━━━━━ Records

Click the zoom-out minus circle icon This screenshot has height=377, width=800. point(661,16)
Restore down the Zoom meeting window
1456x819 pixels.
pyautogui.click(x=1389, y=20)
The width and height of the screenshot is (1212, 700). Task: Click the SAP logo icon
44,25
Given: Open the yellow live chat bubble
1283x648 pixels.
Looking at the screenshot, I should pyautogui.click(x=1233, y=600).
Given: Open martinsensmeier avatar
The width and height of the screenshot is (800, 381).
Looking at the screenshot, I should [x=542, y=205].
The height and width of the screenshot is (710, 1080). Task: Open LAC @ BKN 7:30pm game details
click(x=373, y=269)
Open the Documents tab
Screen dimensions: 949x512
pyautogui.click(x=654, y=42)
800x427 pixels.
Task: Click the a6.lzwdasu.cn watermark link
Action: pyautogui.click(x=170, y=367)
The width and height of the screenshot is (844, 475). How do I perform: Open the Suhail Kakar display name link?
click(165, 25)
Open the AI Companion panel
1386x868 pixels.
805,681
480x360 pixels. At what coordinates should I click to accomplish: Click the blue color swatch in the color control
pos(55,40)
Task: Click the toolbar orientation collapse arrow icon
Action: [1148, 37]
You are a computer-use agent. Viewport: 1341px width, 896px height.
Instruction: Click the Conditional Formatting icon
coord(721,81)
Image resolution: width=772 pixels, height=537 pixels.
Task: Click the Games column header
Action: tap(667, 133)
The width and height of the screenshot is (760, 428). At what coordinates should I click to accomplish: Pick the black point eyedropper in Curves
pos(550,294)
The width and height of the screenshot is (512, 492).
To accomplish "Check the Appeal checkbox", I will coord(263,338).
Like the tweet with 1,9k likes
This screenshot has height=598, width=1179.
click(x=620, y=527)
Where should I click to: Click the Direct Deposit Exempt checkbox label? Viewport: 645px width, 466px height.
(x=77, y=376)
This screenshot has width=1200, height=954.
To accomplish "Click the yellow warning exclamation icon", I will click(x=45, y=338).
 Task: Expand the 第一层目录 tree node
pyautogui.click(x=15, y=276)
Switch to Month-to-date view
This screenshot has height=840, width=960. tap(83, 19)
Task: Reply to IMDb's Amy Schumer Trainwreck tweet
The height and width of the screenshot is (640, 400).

━━━━━━━━━━

Write the listing out again, matching every line exactly.

Answer section:
Click the zoom-out minus circle icon This screenshot has height=377, width=800. point(661,16)
Restore down the Zoom meeting window
1456x819 pixels.
pyautogui.click(x=1389, y=20)
The width and height of the screenshot is (1212, 700). Task: Click the SAP logo icon
44,25
Given: Open the yellow live chat bubble
1283x648 pixels.
Looking at the screenshot, I should pyautogui.click(x=1233, y=600).
Given: Open martinsensmeier avatar
The width and height of the screenshot is (800, 381).
Looking at the screenshot, I should [x=542, y=205].
The height and width of the screenshot is (710, 1080). Task: Open LAC @ BKN 7:30pm game details
click(x=373, y=269)
Open the Documents tab
Screen dimensions: 949x512
pyautogui.click(x=654, y=42)
800x427 pixels.
Task: Click the a6.lzwdasu.cn watermark link
Action: pyautogui.click(x=170, y=367)
The width and height of the screenshot is (844, 475). How do I perform: Open the Suhail Kakar display name link?
click(165, 25)
Open the AI Companion panel
1386x868 pixels.
805,681
480x360 pixels. At what coordinates should I click to accomplish: Click the blue color swatch in the color control
pos(55,40)
Task: Click the toolbar orientation collapse arrow icon
Action: [1148, 37]
You are a computer-use agent. Viewport: 1341px width, 896px height.
Instruction: Click the Conditional Formatting icon
coord(721,81)
Image resolution: width=772 pixels, height=537 pixels.
Task: Click the Games column header
Action: tap(667, 133)
The width and height of the screenshot is (760, 428). At what coordinates should I click to accomplish: Pick the black point eyedropper in Curves
pos(550,294)
The width and height of the screenshot is (512, 492).
To accomplish "Check the Appeal checkbox", I will coord(263,338).
Like the tweet with 1,9k likes
This screenshot has height=598, width=1179.
click(x=620, y=527)
Where should I click to: Click the Direct Deposit Exempt checkbox label? Viewport: 645px width, 466px height.
(x=77, y=376)
This screenshot has width=1200, height=954.
To accomplish "Click the yellow warning exclamation icon", I will click(x=45, y=338).
 Task: Expand the 第一层目录 tree node
pyautogui.click(x=15, y=276)
Switch to Month-to-date view
This screenshot has height=840, width=960. tap(83, 19)
Task: Reply to IMDb's Amy Schumer Trainwreck tweet
The height and width of the screenshot is (640, 400).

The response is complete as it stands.